* Work order *
Each entry that follows should be retyped in full and exactly.

(Dataset entries)

───

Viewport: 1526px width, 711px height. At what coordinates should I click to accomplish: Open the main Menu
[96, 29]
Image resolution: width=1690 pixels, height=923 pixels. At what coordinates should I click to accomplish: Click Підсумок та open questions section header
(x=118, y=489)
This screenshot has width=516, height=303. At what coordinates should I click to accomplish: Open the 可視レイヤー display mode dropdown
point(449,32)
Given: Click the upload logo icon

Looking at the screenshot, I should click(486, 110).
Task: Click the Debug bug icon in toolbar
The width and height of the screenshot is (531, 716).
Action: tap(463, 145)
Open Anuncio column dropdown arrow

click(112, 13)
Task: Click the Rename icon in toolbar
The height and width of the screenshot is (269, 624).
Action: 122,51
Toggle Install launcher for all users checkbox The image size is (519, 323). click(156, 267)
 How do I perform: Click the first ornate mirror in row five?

───

* Task solution *
Viewport: 1526px width, 711px height. At what coordinates should I click to accomplish: Open the main Menu
[96, 29]
Image resolution: width=1690 pixels, height=923 pixels. At what coordinates should I click to accomplish: Click Підсумок та open questions section header
(x=118, y=489)
This screenshot has width=516, height=303. At what coordinates should I click to accomplish: Open the 可視レイヤー display mode dropdown
point(449,32)
Given: Click the upload logo icon

Looking at the screenshot, I should click(486, 110).
Task: Click the Debug bug icon in toolbar
The width and height of the screenshot is (531, 716).
Action: tap(463, 145)
Open Anuncio column dropdown arrow

click(112, 13)
Task: Click the Rename icon in toolbar
The height and width of the screenshot is (269, 624).
Action: 122,51
Toggle Install launcher for all users checkbox The image size is (519, 323). click(156, 267)
 How do I perform: Click the first ornate mirror in row five?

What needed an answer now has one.